Across KCPA’s lobby, another performance brought Latin culture to the festival but in a very different way.
The Danilo Brito Quartet hails from Brazil, and audience members sat around small tables in the dimly lit Studio Theatre eating Chex Mix while waiting for the musicians to take the stage.
When they did, four men clad in suits and ties sauntered in with their unique instruments.
Brito himself carried a bandolim, a Brazilian version of a mandolin, while his fellow performers wielded a six-string guitar – like most used in the United States – a seven-string guitar and a pandeiro, a percussion instrument.
Brito interacted with the audience through a translator – after bashfully admitting he does not speak English – in between most songs to explain to the audience where exactly the music they were hearing came from.
Choro, meaning “to cry,” is the name of the style of music the quartet played. Brito described it as the most rigid style of music in Brazil, born around 1870, and many other styles of Brazilian music came from choro.
Despite choro’s melancholic name, much of the music played by the quartet was buoyant and fast, with Brito’s solos triggering applause from the audience.

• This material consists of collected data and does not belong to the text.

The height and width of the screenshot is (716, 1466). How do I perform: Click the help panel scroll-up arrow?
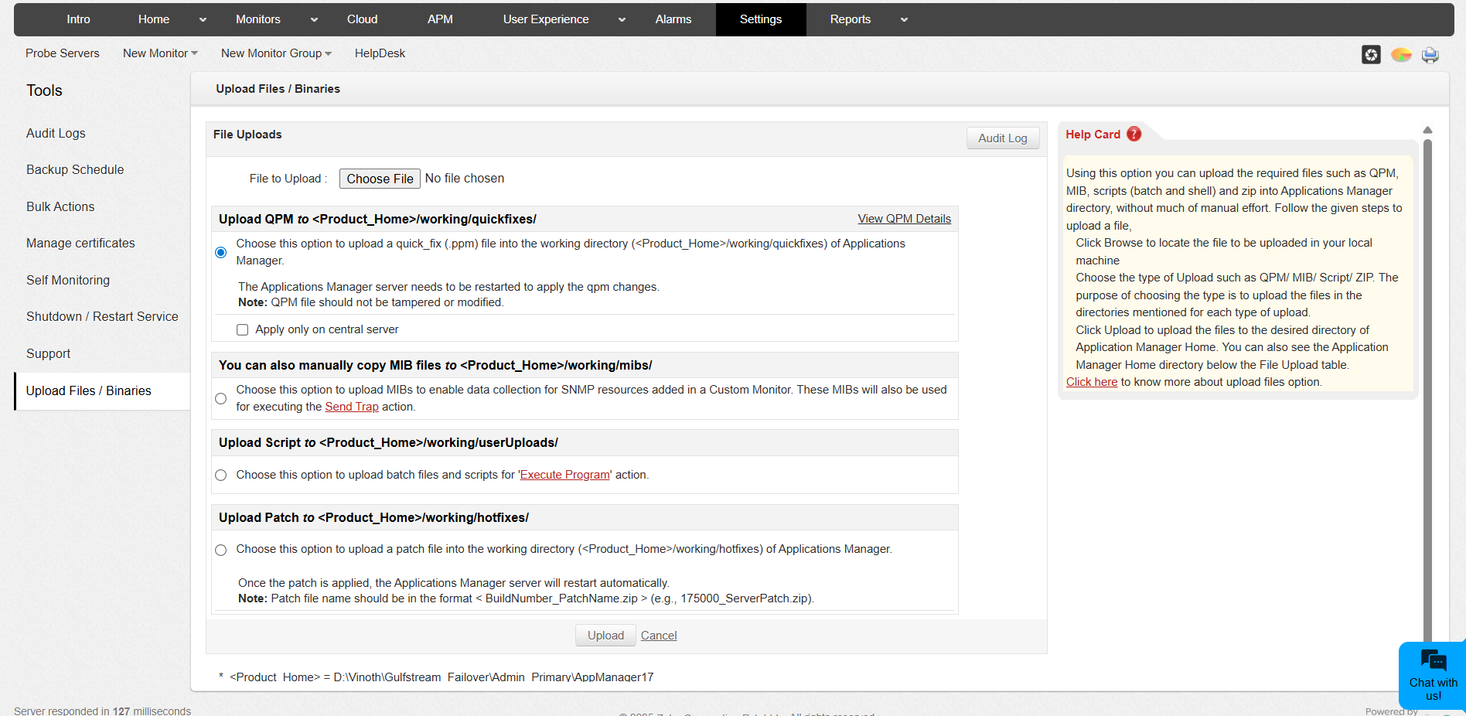click(1428, 130)
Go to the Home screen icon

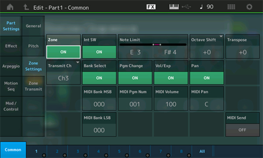pos(10,7)
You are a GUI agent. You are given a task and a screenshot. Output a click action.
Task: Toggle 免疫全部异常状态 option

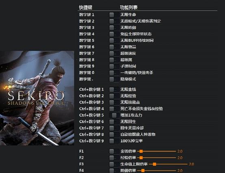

“You can be sure that each note is played with the heart,” Brito said. “It is an honor to us to play to an audience which has an open heart also.”
Ellnora’s very last performance, conveniently named “Last Call!” featured Brandon T. Washington and friends. People came out with their own friends to line up at the bar, get front row seats or listen from farther away.
Washington, a local music educator and ACE Teacher Award winner, began his show by encouraging people to get up and dance, reminding audience members “it’s OK to move your body.”
The group played some covers of popular songs like Prince’s “When Doves Cry” and original works as well, all being well received by the audience and inspiring applause, singing along and full-on improvised couples dance routines.
Washington himself was so energized on stage singing, dancing and playing with such fervor that he perspired through his clothing, wiping himself off with a towel along the way.
Brandon Narcisse, senior in ACES, and Victoria Susberry, graduate student in psychology, are KCPA employees who both worked the festival yesterday.
“(The festival) is actually pretty good for the community, honestly,” Narcisse said. “You just see everybody the first day … It just seemed like everybody had, like, a great time and was happy just to be here and to socialize with other people in the community.”
Susberry said she loves Ellnora because of the music.
“I like to dance,” she said. “I like to see people happy and enjoying and interacting with each other. This is just a really good space for that to happen.”